長い時間引き止めたことを悪いと思っているのをあまりにひねくれた言い方をするので、俺と三枝は思わず声を出さずに笑った。言われた方の一年生三人も同じ心地なのか顔を見合わせて笑った後、「失礼します」と言って部屋を出ていった。
「まだ仕事あるんじゃないか?」
あの三人を帰してよかったのかと聞く三枝に相原はしれっと答えた。
「梶、手伝え」
「またかよ。俺、智也<ともや>のために早く帰りたいんだけど」
「七時までにはうちに着くようにする。どうせ帰るのにさして時間はかからないからいいだろ」
「そんな遅いのかよ」
「帰りに買い物に付き合ってやるから手伝え」
一緒にスーパーで夕飯の買い物をすることが謝罪であることに気付いて、冷たい言いようをする相原に見えないように俺はこっそり笑った。
□ □ □ □
梶家における食事担当は玲一だ。食事といわず、掃除や洗濯といった家事全般を一手に引き受けている。だから中学の時も高校生になった今も部活には入らず、なるべく早く家に帰れるようにしていた。
「ただいまー」
両手に持っていた買い物袋を片方の手にかけて、ドアの鍵を開けた。玄関にはきれいに揃えられたローファーがあるから、既に弟の智也は帰ってきている。
靴を脱ぎ散らしたままリビングに入ると、制服から着替えてテレビを見ていたらしい智也が体ごとソファの上で振り返った。
「おかえり」
「遅くなって悪かったな。相原に捕まった」
リビングとつながっているダイニングのテーブルに買い物袋を置くと、相原が部屋に入ってきた。
「あー重かった」
「色々買い込んできたぞ。人手がないとなかなかたくさん買えないからな」
同じように持っていた袋を置くと、相原はこきっと首を鳴らした。
「荷物持ちお疲れ様、相原さん」
「よう。元気か?」
相原は中学の時からうちに出入りしていたから、智也ともそこそこ仲がいい。俺の弟っていうこともあって、例外的に普通に接することのできる年下らしかった。

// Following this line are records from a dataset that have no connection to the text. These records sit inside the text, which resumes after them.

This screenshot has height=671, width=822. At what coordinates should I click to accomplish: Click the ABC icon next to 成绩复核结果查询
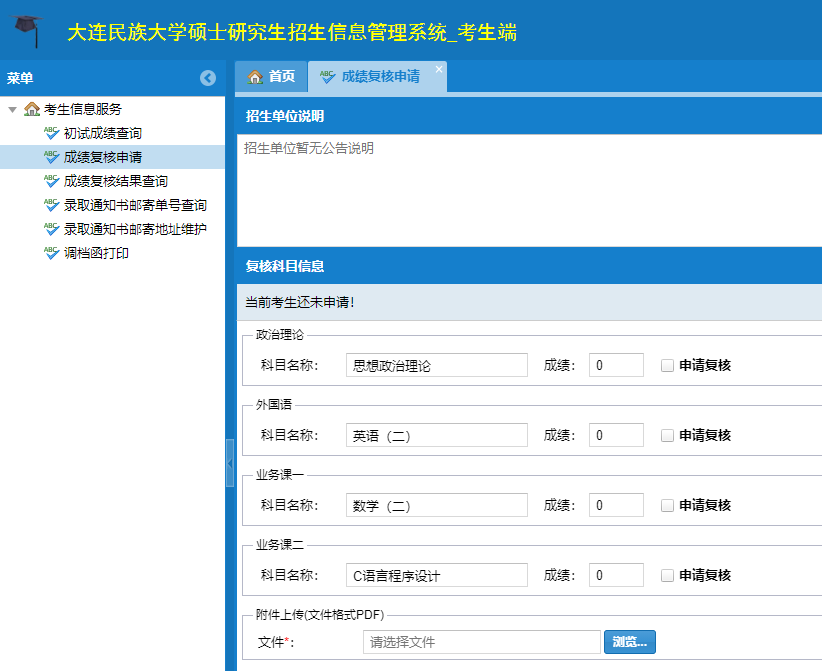(x=52, y=181)
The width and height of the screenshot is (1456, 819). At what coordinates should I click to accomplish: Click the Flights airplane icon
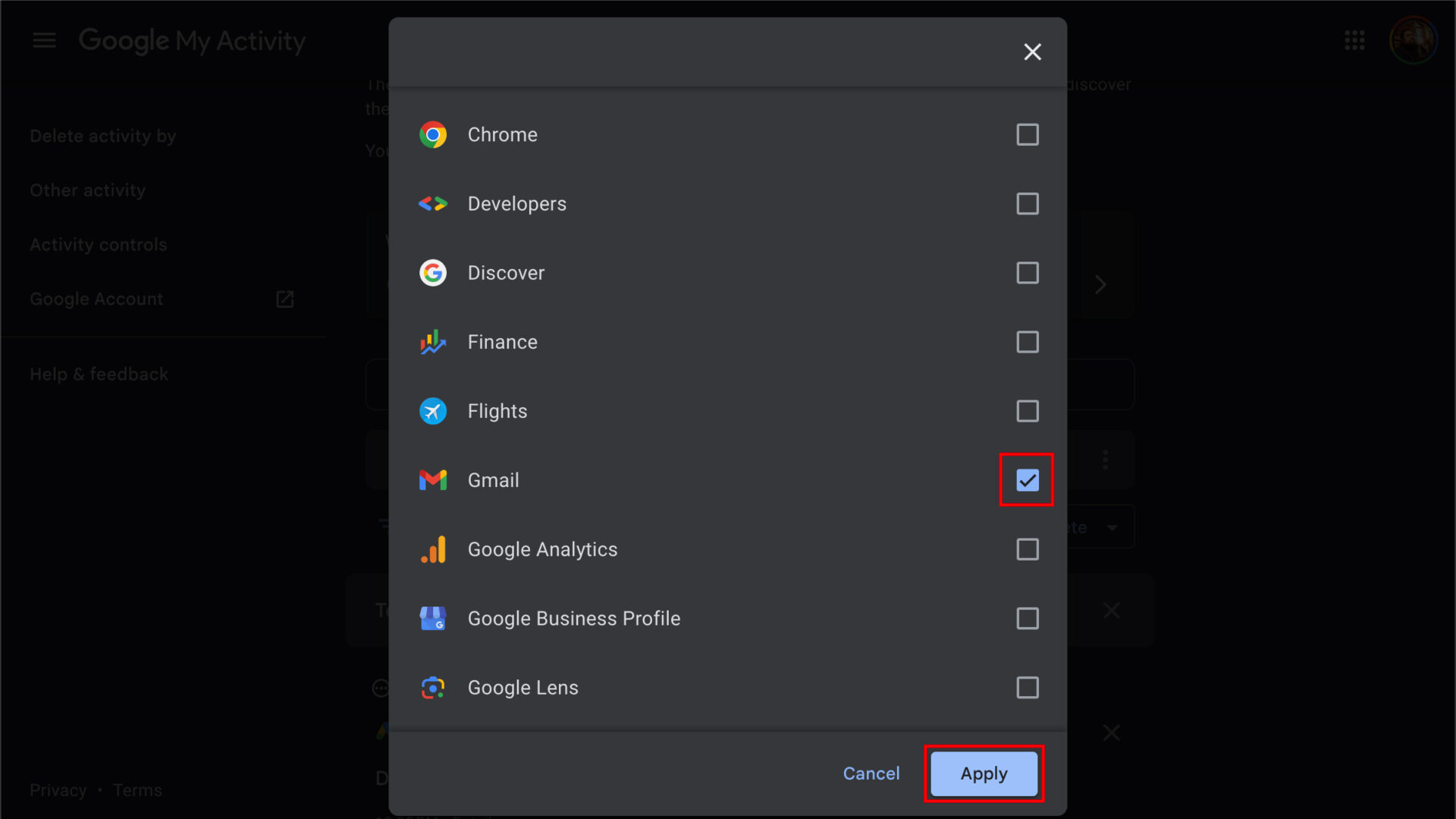click(432, 411)
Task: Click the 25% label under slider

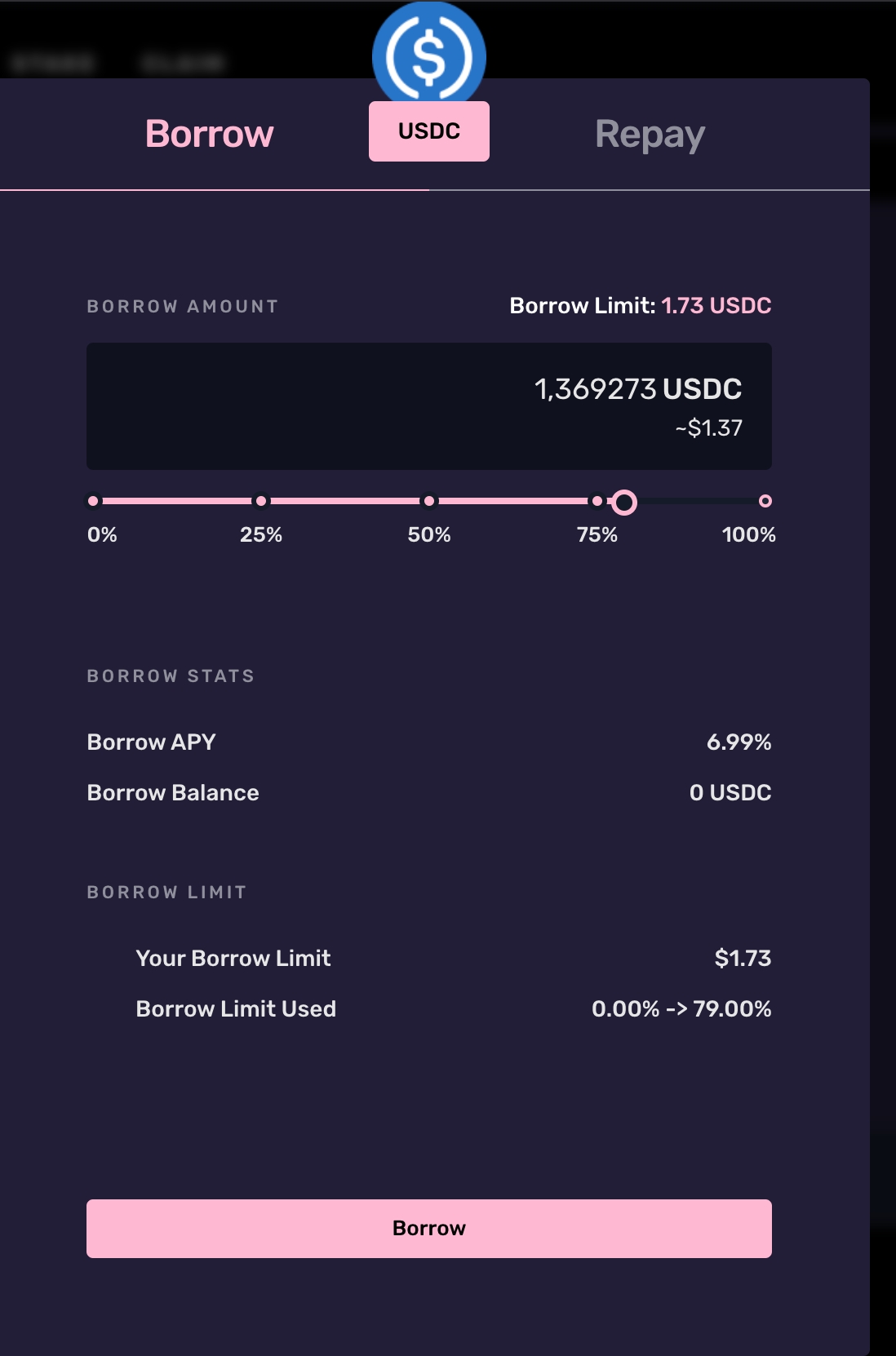Action: (261, 535)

「元気。相原さんは? 生徒会長になったんでしょう。美原だから結構忙しいんじゃないの?」
「まぁ、そこそこ。梶に手伝ってもらってるから、それほどでもないかな」
「相変わらずだね、相原さん。玲一は今年も使いっぱしりなんだ?」
ダイニングの体面にあるキッチンで、買ってきたものを冷蔵庫に入れながら会話を聞いていた俺はそこで口を挟んだ。
「こーらー智也。兄貴に使いっぱしりとはなんだ」
「だって相変わらず相原さんに振り回されてるじゃん」
事実なだけに、無邪気に言い切った智也に反論しにくい。
「振り回されてねーよ。相原、なんか飲むか?」
「じゃあ麦茶もらえるか?」
「あいよ」
コップに麦茶を注いでリビングへ視線をやると、相原はいつの間にか智也の隣に座っていてこちらに背を向けている。
「ほら、麦茶」
テレビとの間にあるテーブルの上に置いた。
「サンキュー」
そう言っておいしそうに麦茶を飲む相原を見ていると、テレビから七時のニュースのオープニング曲が聞こえてきた。
「わっ。すぐ夕飯作るからちょっと待ってろよ」
急いでキッチンに戻って制服の上に、腰から下だけのシンプルなギャルソンエプロンを付ける。
「智也、何食いたい?」
「久しぶりに生姜焼き食いたい」
智也は俺の顔を見て少し甘えたような顔をする。それを見て俺は笑った。
「了解。相原はどうする? うちで食ってくか?」
「そうだな……、こっちでご馳走になるか」
「じゃあおばさんに連絡しとけよ?」
「わかった」
相原の返事に頷いて、俺は早速下ごしらえにかかる。その視界の端で相原が携帯電話を持って部屋を出ていった。
智也リクエストの生姜焼きがメインディッシュの夕食は七時半を回った頃に出来上がった。
「そういえば相原さんいつから眼鏡かけてるの? 目、悪くなかったよね」
「真面目に見せるための小道具だってよ。俺も初めて見たときは驚いた」
「相原さんは変わらないね。いっつも変なこと考えるよね」
「お前もそう思うだろ?」
「一番を目指すことは悪いことじゃないだろ」
「いや、だからそれがおかしいだろ」
「それ考えるのがおかしいんだって」
意図せず俺と智也の声が重なって、思わず顔を見合わせて笑った。
「そうそう。相原さんは誰かと競わなくても十分いい男だと思うんだけど。相変わらず女の人に囲まれてるんでしょ? それだけでもいいじゃん」
「智也、こいつにそれを言っても通用しないぞ」
「言い寄ってくる女に優しくするのは男の義務だろ?」
「ほらな?」
そんな他愛ない会話をしながらの食事は楽しい。それをわかっているのか相原は高校に入ってから、たまにうちで夕飯を食べていくようになった。その代わりにたまに差し入れを持ってきてくれる。
そんな相原の存在に少なからず俺は救われている。
ともすれば家や智也を守ろうと気負いすぎてしまう俺に、ほんの少しよそ見する時間を与えてくれる。智也の言った通り振り回され気味ではあるが、その分付き合ってもらっているからきっと収支は0だろう。
俺は相原にひっそりと感謝していた。